Per alcuni individui, l’emergere del movimento di boicottaggio, disinvestimento e sanzioni (BDS) ha fornito l’ultimo controesempio alla resistenza armata palestinese da utilizzare nei dibattiti politici. Per essere chiari, questa non è una critica al BDS, ma al modo in cui alcuni, nel movimento di solidarietà, sostengono il BDS come l’unica forma accettabile di resistenza palestinese.
Il BDS è una serie di tattiche nella più ampia lotta di liberazione palestinese – tattiche che includono la resistenza armata, come ha fatto qualsiasi altro movimento di liberazione nel corso della storia (e qualcosa che la storicizzazione di Gorenberg omette, data l’evidente mancanza di riferimento a Bhagat Singh , un sostenitore della resistenza armata all’interno della rivoluzione indiana.)

COMPITI DA SVOLGERE =>
1. Indica se ciascuna affermazione concorda con il brano, rispondendo sì o no e citando le parole decisive del brano: (a) il brano dichiara di criticare il BDS in sé; (b) il BDS è una serie di tattiche nella più ampia lotta di liberazione palestinese; (c) Bhagat Singh è descritto come un oppositore della resistenza armata.
2. Secondo il brano, quale riferimento manca nella storicizzazione di Gorenberg?
3. Per favore, riscrivi il passo del brano che inizia con "Per alcuni individui, l’emergere" e termina con "della rivoluzione indiana.)", sostituendo "resistenza armata" con "lotta armata".

DATI FORNITI =>
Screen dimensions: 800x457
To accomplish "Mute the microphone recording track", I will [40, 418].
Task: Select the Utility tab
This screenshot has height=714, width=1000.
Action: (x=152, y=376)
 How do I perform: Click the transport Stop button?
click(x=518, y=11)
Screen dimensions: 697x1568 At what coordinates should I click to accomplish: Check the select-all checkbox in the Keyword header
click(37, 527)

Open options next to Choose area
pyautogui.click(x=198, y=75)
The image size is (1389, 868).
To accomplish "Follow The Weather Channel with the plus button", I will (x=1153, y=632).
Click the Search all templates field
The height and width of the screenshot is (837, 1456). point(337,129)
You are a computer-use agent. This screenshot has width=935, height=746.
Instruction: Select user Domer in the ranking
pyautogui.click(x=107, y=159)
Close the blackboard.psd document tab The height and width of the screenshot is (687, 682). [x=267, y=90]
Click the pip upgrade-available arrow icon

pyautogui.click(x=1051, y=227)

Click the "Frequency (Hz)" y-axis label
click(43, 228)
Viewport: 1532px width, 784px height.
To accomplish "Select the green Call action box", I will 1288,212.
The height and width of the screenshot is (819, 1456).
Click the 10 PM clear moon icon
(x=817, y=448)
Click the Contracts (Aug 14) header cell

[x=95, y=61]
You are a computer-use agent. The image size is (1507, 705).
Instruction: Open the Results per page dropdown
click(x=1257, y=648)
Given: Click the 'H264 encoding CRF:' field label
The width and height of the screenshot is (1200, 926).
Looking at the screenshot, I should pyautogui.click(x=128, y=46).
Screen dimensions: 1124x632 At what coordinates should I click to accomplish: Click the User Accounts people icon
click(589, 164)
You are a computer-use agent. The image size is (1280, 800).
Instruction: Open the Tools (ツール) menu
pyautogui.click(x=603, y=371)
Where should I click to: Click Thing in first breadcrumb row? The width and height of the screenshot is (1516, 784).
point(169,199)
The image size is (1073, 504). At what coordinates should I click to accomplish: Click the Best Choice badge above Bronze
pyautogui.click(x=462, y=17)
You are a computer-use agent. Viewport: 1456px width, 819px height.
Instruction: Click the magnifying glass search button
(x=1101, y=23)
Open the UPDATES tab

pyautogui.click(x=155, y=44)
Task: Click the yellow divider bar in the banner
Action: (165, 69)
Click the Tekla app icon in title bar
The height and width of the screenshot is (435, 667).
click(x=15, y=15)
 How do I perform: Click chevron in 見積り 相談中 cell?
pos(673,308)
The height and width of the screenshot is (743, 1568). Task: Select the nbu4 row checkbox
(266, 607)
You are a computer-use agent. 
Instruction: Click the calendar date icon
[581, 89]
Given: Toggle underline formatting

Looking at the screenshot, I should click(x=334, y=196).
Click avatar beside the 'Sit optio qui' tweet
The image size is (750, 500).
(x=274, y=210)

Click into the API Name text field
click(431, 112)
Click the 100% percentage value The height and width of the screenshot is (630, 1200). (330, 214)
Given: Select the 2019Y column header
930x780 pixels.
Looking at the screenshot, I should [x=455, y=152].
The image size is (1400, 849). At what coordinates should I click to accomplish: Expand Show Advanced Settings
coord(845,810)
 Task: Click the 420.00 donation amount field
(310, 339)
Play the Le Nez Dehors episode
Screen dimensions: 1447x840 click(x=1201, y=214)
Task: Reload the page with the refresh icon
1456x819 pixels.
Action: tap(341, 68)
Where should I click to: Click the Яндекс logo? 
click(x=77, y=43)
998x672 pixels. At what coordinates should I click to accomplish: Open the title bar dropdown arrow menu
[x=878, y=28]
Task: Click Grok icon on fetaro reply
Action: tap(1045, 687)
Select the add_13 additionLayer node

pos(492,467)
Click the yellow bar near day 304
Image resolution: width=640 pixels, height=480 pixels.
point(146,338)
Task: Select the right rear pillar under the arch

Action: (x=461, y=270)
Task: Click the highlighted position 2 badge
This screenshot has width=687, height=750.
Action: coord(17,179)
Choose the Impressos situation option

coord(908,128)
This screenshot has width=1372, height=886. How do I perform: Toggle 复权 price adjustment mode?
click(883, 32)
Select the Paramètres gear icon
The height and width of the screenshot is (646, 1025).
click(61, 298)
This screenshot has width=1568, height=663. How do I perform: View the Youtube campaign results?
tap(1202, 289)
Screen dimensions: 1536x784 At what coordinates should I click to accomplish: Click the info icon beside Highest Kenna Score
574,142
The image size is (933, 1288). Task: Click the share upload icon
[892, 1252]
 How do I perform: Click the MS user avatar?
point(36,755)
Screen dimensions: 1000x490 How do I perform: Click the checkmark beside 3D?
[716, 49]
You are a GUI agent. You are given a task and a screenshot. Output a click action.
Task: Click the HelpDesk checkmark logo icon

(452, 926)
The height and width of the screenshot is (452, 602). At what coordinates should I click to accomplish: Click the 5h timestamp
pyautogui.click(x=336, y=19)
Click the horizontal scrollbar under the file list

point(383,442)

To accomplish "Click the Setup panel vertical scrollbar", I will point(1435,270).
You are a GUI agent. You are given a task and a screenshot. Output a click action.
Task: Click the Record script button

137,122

RISPOSTE =>
1.
(a) No: "questa non è una critica al BDS".
(b) Sì: "Il BDS è una serie di tattiche nella più ampia lotta di liberazione palestinese".
(c) No: "un sostenitore della resistenza armata all’interno della rivoluzione indiana".

2. Il riferimento a Bhagat Singh.

3.
Per alcuni individui, l’emergere del movimento di boicottaggio, disinvestimento e sanzioni (BDS) ha fornito l’ultimo controesempio alla lotta armata palestinese da utilizzare nei dibattiti politici. Per essere chiari, questa non è una critica al BDS, ma al modo in cui alcuni, nel movimento di solidarietà, sostengono il BDS come l’unica forma accettabile di resistenza palestinese.
Il BDS è una serie di tattiche nella più ampia lotta di liberazione palestinese – tattiche che includono la lotta armata, come ha fatto qualsiasi altro movimento di liberazione nel corso della storia (e qualcosa che la storicizzazione di Gorenberg omette, data l’evidente mancanza di riferimento a Bhagat Singh , un sostenitore della lotta armata all’interno della rivoluzione indiana.)